(Entries for locating words and elements)

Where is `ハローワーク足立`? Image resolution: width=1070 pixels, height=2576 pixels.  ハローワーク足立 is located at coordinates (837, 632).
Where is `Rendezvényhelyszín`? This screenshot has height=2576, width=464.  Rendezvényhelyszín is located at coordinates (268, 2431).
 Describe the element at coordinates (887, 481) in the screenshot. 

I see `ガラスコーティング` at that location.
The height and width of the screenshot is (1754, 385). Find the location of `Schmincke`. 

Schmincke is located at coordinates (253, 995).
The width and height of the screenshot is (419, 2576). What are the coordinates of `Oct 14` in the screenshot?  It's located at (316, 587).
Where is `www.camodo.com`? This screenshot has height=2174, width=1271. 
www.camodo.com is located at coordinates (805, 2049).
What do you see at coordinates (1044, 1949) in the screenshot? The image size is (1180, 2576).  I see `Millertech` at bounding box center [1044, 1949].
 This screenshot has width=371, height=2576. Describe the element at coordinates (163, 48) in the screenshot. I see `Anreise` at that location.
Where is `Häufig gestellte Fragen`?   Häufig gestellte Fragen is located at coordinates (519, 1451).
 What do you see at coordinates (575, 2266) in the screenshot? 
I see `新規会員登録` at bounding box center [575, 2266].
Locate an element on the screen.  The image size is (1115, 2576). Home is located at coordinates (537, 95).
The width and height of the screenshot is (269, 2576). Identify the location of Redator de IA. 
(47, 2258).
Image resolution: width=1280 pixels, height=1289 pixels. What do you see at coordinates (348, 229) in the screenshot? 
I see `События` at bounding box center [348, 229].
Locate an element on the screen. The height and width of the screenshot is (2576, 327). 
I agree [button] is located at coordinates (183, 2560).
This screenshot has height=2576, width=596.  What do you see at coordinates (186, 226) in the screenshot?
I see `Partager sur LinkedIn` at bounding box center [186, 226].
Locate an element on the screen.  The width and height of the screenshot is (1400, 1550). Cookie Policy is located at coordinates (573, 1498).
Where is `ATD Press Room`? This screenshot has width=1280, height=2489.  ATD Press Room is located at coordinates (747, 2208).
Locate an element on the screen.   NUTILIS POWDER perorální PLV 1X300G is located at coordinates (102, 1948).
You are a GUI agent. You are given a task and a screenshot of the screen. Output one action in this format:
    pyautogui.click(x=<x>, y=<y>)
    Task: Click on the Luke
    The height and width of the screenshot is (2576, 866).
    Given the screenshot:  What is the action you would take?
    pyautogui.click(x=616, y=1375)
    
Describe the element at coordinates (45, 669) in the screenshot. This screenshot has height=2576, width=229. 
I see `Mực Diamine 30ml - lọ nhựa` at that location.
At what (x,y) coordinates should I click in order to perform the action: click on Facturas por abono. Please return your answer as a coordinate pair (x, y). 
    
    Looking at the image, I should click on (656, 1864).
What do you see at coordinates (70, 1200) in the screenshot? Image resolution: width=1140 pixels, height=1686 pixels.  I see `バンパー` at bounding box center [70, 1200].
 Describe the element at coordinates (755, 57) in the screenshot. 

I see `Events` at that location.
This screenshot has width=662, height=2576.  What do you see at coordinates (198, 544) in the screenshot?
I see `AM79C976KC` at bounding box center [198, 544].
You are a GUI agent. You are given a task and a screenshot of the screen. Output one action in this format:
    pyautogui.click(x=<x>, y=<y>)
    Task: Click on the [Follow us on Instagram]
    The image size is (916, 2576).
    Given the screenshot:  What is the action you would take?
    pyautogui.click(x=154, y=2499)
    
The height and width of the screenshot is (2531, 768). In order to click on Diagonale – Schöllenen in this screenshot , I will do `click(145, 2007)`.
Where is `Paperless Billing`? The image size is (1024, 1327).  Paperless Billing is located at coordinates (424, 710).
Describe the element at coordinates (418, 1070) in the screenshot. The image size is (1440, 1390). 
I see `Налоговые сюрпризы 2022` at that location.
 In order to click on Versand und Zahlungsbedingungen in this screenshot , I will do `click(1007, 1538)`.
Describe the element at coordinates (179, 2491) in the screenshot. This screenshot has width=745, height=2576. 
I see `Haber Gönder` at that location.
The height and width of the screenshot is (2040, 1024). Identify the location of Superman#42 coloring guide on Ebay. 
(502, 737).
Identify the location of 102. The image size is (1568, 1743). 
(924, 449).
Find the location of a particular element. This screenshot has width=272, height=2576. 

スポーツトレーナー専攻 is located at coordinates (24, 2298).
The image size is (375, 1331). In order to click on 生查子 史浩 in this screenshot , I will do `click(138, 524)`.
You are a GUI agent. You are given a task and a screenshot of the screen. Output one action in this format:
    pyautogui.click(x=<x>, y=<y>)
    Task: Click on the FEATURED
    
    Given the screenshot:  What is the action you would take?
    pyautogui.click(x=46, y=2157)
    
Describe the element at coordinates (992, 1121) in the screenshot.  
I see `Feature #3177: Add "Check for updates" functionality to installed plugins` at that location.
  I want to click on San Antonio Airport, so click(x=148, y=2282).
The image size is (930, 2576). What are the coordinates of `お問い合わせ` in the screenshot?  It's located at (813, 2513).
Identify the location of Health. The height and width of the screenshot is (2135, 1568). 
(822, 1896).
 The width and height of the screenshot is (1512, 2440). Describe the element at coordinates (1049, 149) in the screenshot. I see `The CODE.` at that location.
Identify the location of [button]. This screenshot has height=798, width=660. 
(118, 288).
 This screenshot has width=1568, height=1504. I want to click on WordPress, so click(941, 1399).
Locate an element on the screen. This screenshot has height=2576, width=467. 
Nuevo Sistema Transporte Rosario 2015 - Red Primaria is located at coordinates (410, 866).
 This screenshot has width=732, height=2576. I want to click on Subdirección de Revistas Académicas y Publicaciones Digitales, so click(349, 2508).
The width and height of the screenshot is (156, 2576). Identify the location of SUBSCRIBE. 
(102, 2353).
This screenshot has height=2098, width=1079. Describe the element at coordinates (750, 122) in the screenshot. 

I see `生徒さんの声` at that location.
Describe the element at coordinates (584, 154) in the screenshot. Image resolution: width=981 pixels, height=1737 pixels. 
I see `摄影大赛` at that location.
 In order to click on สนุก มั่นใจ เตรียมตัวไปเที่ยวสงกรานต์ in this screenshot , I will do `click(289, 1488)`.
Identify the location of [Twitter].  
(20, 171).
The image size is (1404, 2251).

#### TO BE DONE
Return every line of the data above unchanged, in its original order.

#### RESPONSE
Where is `ハローワーク足立`? Image resolution: width=1070 pixels, height=2576 pixels.  ハローワーク足立 is located at coordinates (837, 632).
Where is `Rendezvényhelyszín`? This screenshot has height=2576, width=464.  Rendezvényhelyszín is located at coordinates (268, 2431).
 Describe the element at coordinates (887, 481) in the screenshot. 

I see `ガラスコーティング` at that location.
The height and width of the screenshot is (1754, 385). Find the location of `Schmincke`. 

Schmincke is located at coordinates (253, 995).
The width and height of the screenshot is (419, 2576). What are the coordinates of `Oct 14` in the screenshot?  It's located at (316, 587).
Where is `www.camodo.com`? This screenshot has height=2174, width=1271. 
www.camodo.com is located at coordinates (805, 2049).
What do you see at coordinates (1044, 1949) in the screenshot? The image size is (1180, 2576).  I see `Millertech` at bounding box center [1044, 1949].
 This screenshot has width=371, height=2576. Describe the element at coordinates (163, 48) in the screenshot. I see `Anreise` at that location.
Where is `Häufig gestellte Fragen`?   Häufig gestellte Fragen is located at coordinates (519, 1451).
 What do you see at coordinates (575, 2266) in the screenshot? 
I see `新規会員登録` at bounding box center [575, 2266].
Locate an element on the screen.  The image size is (1115, 2576). Home is located at coordinates (537, 95).
The width and height of the screenshot is (269, 2576). Identify the location of Redator de IA. 
(47, 2258).
Image resolution: width=1280 pixels, height=1289 pixels. What do you see at coordinates (348, 229) in the screenshot? 
I see `События` at bounding box center [348, 229].
Locate an element on the screen. The height and width of the screenshot is (2576, 327). 
I agree [button] is located at coordinates (183, 2560).
This screenshot has height=2576, width=596.  What do you see at coordinates (186, 226) in the screenshot?
I see `Partager sur LinkedIn` at bounding box center [186, 226].
Locate an element on the screen.  The width and height of the screenshot is (1400, 1550). Cookie Policy is located at coordinates (573, 1498).
Where is `ATD Press Room`? This screenshot has width=1280, height=2489.  ATD Press Room is located at coordinates (747, 2208).
Locate an element on the screen.   NUTILIS POWDER perorální PLV 1X300G is located at coordinates (102, 1948).
You are a GUI agent. You are given a task and a screenshot of the screen. Output one action in this format:
    pyautogui.click(x=<x>, y=<y>)
    Task: Click on the Luke
    The height and width of the screenshot is (2576, 866).
    Given the screenshot:  What is the action you would take?
    pyautogui.click(x=616, y=1375)
    
Describe the element at coordinates (45, 669) in the screenshot. This screenshot has height=2576, width=229. 
I see `Mực Diamine 30ml - lọ nhựa` at that location.
At what (x,y) coordinates should I click in order to perform the action: click on Facturas por abono. Please return your answer as a coordinate pair (x, y). 
    
    Looking at the image, I should click on (656, 1864).
What do you see at coordinates (70, 1200) in the screenshot? Image resolution: width=1140 pixels, height=1686 pixels.  I see `バンパー` at bounding box center [70, 1200].
 Describe the element at coordinates (755, 57) in the screenshot. 

I see `Events` at that location.
This screenshot has width=662, height=2576.  What do you see at coordinates (198, 544) in the screenshot?
I see `AM79C976KC` at bounding box center [198, 544].
You are a GUI agent. You are given a task and a screenshot of the screen. Output one action in this format:
    pyautogui.click(x=<x>, y=<y>)
    Task: Click on the [Follow us on Instagram]
    The image size is (916, 2576).
    Given the screenshot:  What is the action you would take?
    pyautogui.click(x=154, y=2499)
    
The height and width of the screenshot is (2531, 768). In order to click on Diagonale – Schöllenen in this screenshot , I will do `click(145, 2007)`.
Where is `Paperless Billing`? The image size is (1024, 1327).  Paperless Billing is located at coordinates (424, 710).
Describe the element at coordinates (418, 1070) in the screenshot. The image size is (1440, 1390). 
I see `Налоговые сюрпризы 2022` at that location.
 In order to click on Versand und Zahlungsbedingungen in this screenshot , I will do `click(1007, 1538)`.
Describe the element at coordinates (179, 2491) in the screenshot. This screenshot has width=745, height=2576. 
I see `Haber Gönder` at that location.
The height and width of the screenshot is (2040, 1024). Identify the location of Superman#42 coloring guide on Ebay. 
(502, 737).
Identify the location of 102. The image size is (1568, 1743). 
(924, 449).
Find the location of a particular element. This screenshot has width=272, height=2576. 

スポーツトレーナー専攻 is located at coordinates (24, 2298).
The image size is (375, 1331). In order to click on 生查子 史浩 in this screenshot , I will do `click(138, 524)`.
You are a GUI agent. You are given a task and a screenshot of the screen. Output one action in this format:
    pyautogui.click(x=<x>, y=<y>)
    Task: Click on the FEATURED
    
    Given the screenshot:  What is the action you would take?
    pyautogui.click(x=46, y=2157)
    
Describe the element at coordinates (992, 1121) in the screenshot.  
I see `Feature #3177: Add "Check for updates" functionality to installed plugins` at that location.
  I want to click on San Antonio Airport, so click(x=148, y=2282).
The image size is (930, 2576). What are the coordinates of `お問い合わせ` in the screenshot?  It's located at (813, 2513).
Identify the location of Health. The height and width of the screenshot is (2135, 1568). 
(822, 1896).
 The width and height of the screenshot is (1512, 2440). Describe the element at coordinates (1049, 149) in the screenshot. I see `The CODE.` at that location.
Identify the location of [button]. This screenshot has height=798, width=660. 
(118, 288).
 This screenshot has width=1568, height=1504. I want to click on WordPress, so click(941, 1399).
Locate an element on the screen. This screenshot has height=2576, width=467. 
Nuevo Sistema Transporte Rosario 2015 - Red Primaria is located at coordinates (410, 866).
 This screenshot has width=732, height=2576. I want to click on Subdirección de Revistas Académicas y Publicaciones Digitales, so click(349, 2508).
The width and height of the screenshot is (156, 2576). Identify the location of SUBSCRIBE. 
(102, 2353).
This screenshot has height=2098, width=1079. Describe the element at coordinates (750, 122) in the screenshot. 

I see `生徒さんの声` at that location.
Describe the element at coordinates (584, 154) in the screenshot. Image resolution: width=981 pixels, height=1737 pixels. 
I see `摄影大赛` at that location.
 In order to click on สนุก มั่นใจ เตรียมตัวไปเที่ยวสงกรานต์ in this screenshot , I will do `click(289, 1488)`.
Identify the location of [Twitter].  
(20, 171).
The image size is (1404, 2251).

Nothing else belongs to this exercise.